(Lines from a dataset)

━━━━━━━━

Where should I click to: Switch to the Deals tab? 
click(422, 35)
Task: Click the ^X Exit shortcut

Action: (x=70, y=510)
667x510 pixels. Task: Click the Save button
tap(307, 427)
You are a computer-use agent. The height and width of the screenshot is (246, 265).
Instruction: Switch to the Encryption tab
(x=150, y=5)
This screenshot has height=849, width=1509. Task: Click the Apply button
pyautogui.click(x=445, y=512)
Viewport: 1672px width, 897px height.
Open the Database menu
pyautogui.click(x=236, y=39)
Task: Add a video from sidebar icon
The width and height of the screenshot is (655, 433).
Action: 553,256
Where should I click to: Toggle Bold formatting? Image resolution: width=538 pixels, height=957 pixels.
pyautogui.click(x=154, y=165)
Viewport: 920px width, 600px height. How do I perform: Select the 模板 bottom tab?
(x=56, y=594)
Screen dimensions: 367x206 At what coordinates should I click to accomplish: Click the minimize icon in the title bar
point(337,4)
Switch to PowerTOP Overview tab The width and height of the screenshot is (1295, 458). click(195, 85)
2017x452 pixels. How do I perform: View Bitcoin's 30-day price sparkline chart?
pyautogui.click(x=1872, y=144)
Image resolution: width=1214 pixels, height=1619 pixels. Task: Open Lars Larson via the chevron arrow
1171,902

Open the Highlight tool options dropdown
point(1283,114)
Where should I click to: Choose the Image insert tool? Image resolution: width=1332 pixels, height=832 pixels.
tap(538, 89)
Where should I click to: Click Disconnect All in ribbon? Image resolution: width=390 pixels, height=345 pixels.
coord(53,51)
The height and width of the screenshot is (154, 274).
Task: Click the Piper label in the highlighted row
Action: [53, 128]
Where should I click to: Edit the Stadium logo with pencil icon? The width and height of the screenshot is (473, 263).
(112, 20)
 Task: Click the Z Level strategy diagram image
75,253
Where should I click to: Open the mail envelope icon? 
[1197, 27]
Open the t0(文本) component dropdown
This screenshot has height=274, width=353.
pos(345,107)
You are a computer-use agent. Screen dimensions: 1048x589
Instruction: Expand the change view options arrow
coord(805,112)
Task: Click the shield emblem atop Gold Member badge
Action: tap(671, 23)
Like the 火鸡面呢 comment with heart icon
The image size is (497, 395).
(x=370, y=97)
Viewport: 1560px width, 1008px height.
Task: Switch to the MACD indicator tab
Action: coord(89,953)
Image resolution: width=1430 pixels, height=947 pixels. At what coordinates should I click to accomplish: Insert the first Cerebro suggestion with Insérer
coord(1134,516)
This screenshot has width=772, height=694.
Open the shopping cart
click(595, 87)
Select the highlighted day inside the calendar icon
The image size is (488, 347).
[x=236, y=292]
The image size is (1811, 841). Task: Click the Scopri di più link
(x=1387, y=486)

━━━━━━━━

§ **GIVEN REQUEST**:
Recast the lines above as a Markdown table with the columns "No." and "Line", giving each line its own numbered row and skipping blank lines.

§ **CORRECT ANSWER**:
| No. | Line |
|---|---|
| 1 | Where should I click to: Switch to the Deals tab?  |
| 2 | click(422, 35) |
| 3 | Task: Click the ^X Exit shortcut |
| 4 | Action: (x=70, y=510) |
| 5 | 667x510 pixels. Task: Click the Save button |
| 6 | tap(307, 427) |
| 7 | You are a computer-use agent. The height and width of the screenshot is (246, 265). |
| 8 | Instruction: Switch to the Encryption tab |
| 9 | (x=150, y=5) |
| 10 | This screenshot has height=849, width=1509. Task: Click the Apply button |
| 11 | pyautogui.click(x=445, y=512) |
| 12 | Viewport: 1672px width, 897px height. |
| 13 | Open the Database menu |
| 14 | pyautogui.click(x=236, y=39) |
| 15 | Task: Add a video from sidebar icon |
| 16 | The width and height of the screenshot is (655, 433). |
| 17 | Action: 553,256 |
| 18 | Where should I click to: Toggle Bold formatting? Image resolution: width=538 pixels, height=957 pixels. |
| 19 | pyautogui.click(x=154, y=165) |
| 20 | Viewport: 920px width, 600px height. How do I perform: Select the 模板 bottom tab? |
| 21 | (x=56, y=594) |
| 22 | Screen dimensions: 367x206 At what coordinates should I click to accomplish: Click the minimize icon in the title bar |
| 23 | point(337,4) |
| 24 | Switch to PowerTOP Overview tab The width and height of the screenshot is (1295, 458). click(195, 85) |
| 25 | 2017x452 pixels. How do I perform: View Bitcoin's 30-day price sparkline chart? |
| 26 | pyautogui.click(x=1872, y=144) |
| 27 | Image resolution: width=1214 pixels, height=1619 pixels. Task: Open Lars Larson via the chevron arrow |
| 28 | 1171,902 |
| 29 | Open the Highlight tool options dropdown |
| 30 | point(1283,114) |
| 31 | Where should I click to: Choose the Image insert tool? Image resolution: width=1332 pixels, height=832 pixels. |
| 32 | tap(538, 89) |
| 33 | Where should I click to: Click Disconnect All in ribbon? Image resolution: width=390 pixels, height=345 pixels. |
| 34 | coord(53,51) |
| 35 | The height and width of the screenshot is (154, 274). |
| 36 | Task: Click the Piper label in the highlighted row |
| 37 | Action: [53, 128] |
| 38 | Where should I click to: Edit the Stadium logo with pencil icon? The width and height of the screenshot is (473, 263). |
| 39 | (112, 20) |
| 40 |  Task: Click the Z Level strategy diagram image |
| 41 | 75,253 |
| 42 | Where should I click to: Open the mail envelope icon?  |
| 43 | [1197, 27] |
| 44 | Open the t0(文本) component dropdown |
| 45 | This screenshot has height=274, width=353. |
| 46 | pos(345,107) |
| 47 | You are a computer-use agent. Screen dimensions: 1048x589 |
| 48 | Instruction: Expand the change view options arrow |
| 49 | coord(805,112) |
| 50 | Task: Click the shield emblem atop Gold Member badge |
| 51 | Action: tap(671, 23) |
| 52 | Like the 火鸡面呢 comment with heart icon |
| 53 | The image size is (497, 395). |
| 54 | (x=370, y=97) |
| 55 | Viewport: 1560px width, 1008px height. |
| 56 | Task: Switch to the MACD indicator tab |
| 57 | Action: coord(89,953) |
| 58 | Image resolution: width=1430 pixels, height=947 pixels. At what coordinates should I click to accomplish: Insert the first Cerebro suggestion with Insérer |
| 59 | coord(1134,516) |
| 60 | This screenshot has width=772, height=694. |
| 61 | Open the shopping cart |
| 62 | click(595, 87) |
| 63 | Select the highlighted day inside the calendar icon |
| 64 | The image size is (488, 347). |
| 65 | [x=236, y=292] |
| 66 | The image size is (1811, 841). Task: Click the Scopri di più link |
| 67 | (x=1387, y=486) |